We have demonstrated that reflex ordered molecular biomarker testing significantly improves turnaround times to results and that this improvement can be maintained over time. However, other factors affecting this metric, which are independent of reflex ordering practices, should not be overlooked. Pre-analytical factors such as inadequate specimen labeling or collection, delays in the delivery of specimens, and inadequate processing or fixation of specimens may all contribute to delays in reporting of molecular test results. Pathologist review and tissue microdissection workflows within the laboratory, as well as nucleic acid extraction procedures should be optimized for efficiency. Management of turnaround times for molecular biomarker testing should also be balanced with cost effectiveness and other considerations. For instance, an increased turnaround time may be acceptable if it allows batching of specimens to avoid excessive wasting of testing reagents [17]. The need for assay troubleshooting and repeat testing may also be an occasional factor in delays for the reporting of molecular test results. Robust quality assurance programs are crucial for identifying recurrent issues in the workflow to improve overall performance and further reduce turnaround times for reflex ordered molecular biomarker testing.

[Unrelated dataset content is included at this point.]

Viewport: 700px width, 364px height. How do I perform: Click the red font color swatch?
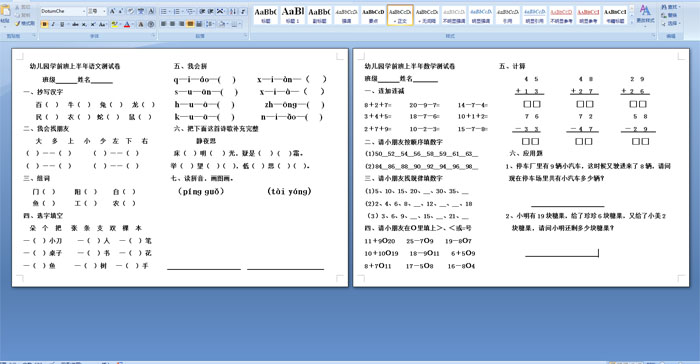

Importantly, the improved turnaround time demonstrated following implementation of a reflex ordered biomarker molecular testing strategy translates into decreased time to optimal treatment for patients with lung adenocarcinoma. A retrospective study of 306 lung adenocarcinoma patients showed an improvement in time to treatment with optimal first-line systemic therapy from 36 days to 24 days with reflex ordered EGFR and ALK molecular testing [14]. The same study also highlighted a significant improvement in the quality of biomarker testing with fewer unsuccessful tests due to inconclusive results, submission of insufficient or inappropriate tissue to testing laboratories, or failure to send tissue to the testing laboratory [18]. Reducing the time to treatment may also lead to decreased mortality for lung cancer patients. A retrospective analysis of multiple solid tumor cancers reported that every week of increased time to treatment was associated with an increased risk of mortality of 3.2% and 1.6% in stage I and II non-small cell lung cancers, respectively [19] (Khorana, et al., 2019). Other reported advantages of reflex ordered molecular testing in lung adenocarcinoma include improved tissue stewardship, increased number of patients tested, decreased costs, and reduced human error [20].

Conclusion

In summary, a reflex ordered testing strategy for molecular biomarkers in lung adenocarcinoma was approved and implemented within our hospital system in 2017. Standardized ordering of a panel of molecular biomarkers by pathologists at the time of diagnosis led to significantly decreased turnaround times for the reporting of critical molecular results for our patients, as well as a higher variant detection rate. As the current study shows, these improvements in turnaround time and the higher variant detection rate have been maintained over time within our hospital system. The addition of NTRK1 and NTRK3 gene rearrangements to the reflex ordered molecular biomarker panel for lung adenocarcinoma did not significantly alter the turnaround time in the current study. This is an important consideration, as additional molecular biomarkers and new targeted therapeutic options for NSCLC continue to emerge. The findings in this study continue to support a standardized, comprehensive strategy for molecular biomarker testing in lung adenocarcinoma. Within our hospital system, the implementation of a reflex ordered molecular testing strategy has significantly increased the number of informative gene alterations detected and ensured the timely delivery of critical molecular results to inform the personalized treatment and management of our patients with lung adenocarcinoma.